What contributes to the mental troubles of both men is, bizarrely, the establishment's willingness to
forgive them, when they cannot forgive themselves. Frank's partners have their manner of staying detached from the pain of failing to save a life, and the doctors they deal with are practically numb, often turning patients away or coldly pronouncing death over the phone. Teddy has committed a capital crime, but everyone feels sympathy for him because to them, it's so clearly the result of witnessing unspeakable horror in war and at home, and are thus bent to "cure" him so that he can ostensibly start over again. There are selfish motives too - '80's Gotham is short of capable paramedics, '50's Boston would love to have one of their better mah-shalls back on the job - so if they can be kept working, the powers that be will benefit.
"The streets are not like the ER. There's no walls, no controls."
These damaged men, meanwhile, wander about in a damaged environment.
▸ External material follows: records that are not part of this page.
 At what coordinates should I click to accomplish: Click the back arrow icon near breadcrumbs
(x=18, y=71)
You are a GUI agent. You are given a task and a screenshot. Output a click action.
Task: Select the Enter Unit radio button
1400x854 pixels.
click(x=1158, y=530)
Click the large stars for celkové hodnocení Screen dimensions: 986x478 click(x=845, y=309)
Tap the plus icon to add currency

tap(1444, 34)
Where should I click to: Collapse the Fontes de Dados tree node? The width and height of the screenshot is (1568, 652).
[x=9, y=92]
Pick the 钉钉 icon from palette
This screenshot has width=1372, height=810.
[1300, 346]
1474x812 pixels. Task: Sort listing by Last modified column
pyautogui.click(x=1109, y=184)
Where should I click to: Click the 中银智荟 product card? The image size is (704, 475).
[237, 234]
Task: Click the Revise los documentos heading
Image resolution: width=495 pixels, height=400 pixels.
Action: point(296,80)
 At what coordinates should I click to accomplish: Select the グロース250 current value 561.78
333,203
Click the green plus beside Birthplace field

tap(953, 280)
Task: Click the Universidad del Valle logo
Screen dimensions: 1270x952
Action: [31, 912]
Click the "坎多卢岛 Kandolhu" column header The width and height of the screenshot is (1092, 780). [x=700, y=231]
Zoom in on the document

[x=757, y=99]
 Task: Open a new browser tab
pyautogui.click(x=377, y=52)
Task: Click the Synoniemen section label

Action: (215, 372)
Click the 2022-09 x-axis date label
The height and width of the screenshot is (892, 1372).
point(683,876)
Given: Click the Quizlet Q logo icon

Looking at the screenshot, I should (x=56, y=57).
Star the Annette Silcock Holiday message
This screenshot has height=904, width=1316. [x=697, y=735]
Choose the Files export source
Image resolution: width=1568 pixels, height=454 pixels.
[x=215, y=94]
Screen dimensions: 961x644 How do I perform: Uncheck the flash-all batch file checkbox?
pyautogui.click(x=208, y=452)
Teddy is a literal inmate given run of the asylum, and even in his delusional cop state, he can see that his doctors' notions of how to cure mental problems is failing. Besides, when the most fundamental authority figure in one's life - the mother - cannot be trusted to protect life, it's not hard for Teddy to believe the doctors are betraying him either. Frank's asylum is the whole of Gotham, a topsy turvy place where prostitutes are indistinguishable from housewives, the same old drunk has to be taken to the hospital every night, and a father who should have died peacefully at home has been defibrillated back to vegetative life
12 times in one weekend. And each world offers the men convenient red herrings to assign blame to - Frank repeatedly sees OD cases from a new strain of heroin called, appropriately, "Red Death," while Teddy rattles off paranoid theories about mind control and human experiments - and while these dangers are real, no question, sadly for them, they're not the tidy solution to their troubles; it's larger and messier than that.
"Tell me that's a crazy person! Every move is calculated!"
Finally, both stories tease a non-tragic ending for their characters, but ultimately take an ambiguous detour. Teddy, fully briefed on the extended roleplay exercise the doctors have staged for him, is taken to be lobotomized while leaving his primary handler uncertain to whether he had failed to reconcile his divided psyche, or worse, was cured but chose to be lobotomized anyway to erase his guilt. Frank, on the surface, seems like he has survived his three-day work ordeal, but considering that he has taken his nascent God complex to the next level, by directly choosing who to save (Noel the homeless man, Cy the drug dealer) and who to let die (the comatose father), when he beds down to rest with the now-deceased father's daughter, who does not know he pulled the plug on him, one is also left to wonder if he also has chosen an extreme measure to purge his guilt.
"No one asked you to suffer. It was your idea."
Two outstanding waking nightmares, courtesy of one master filmmaker.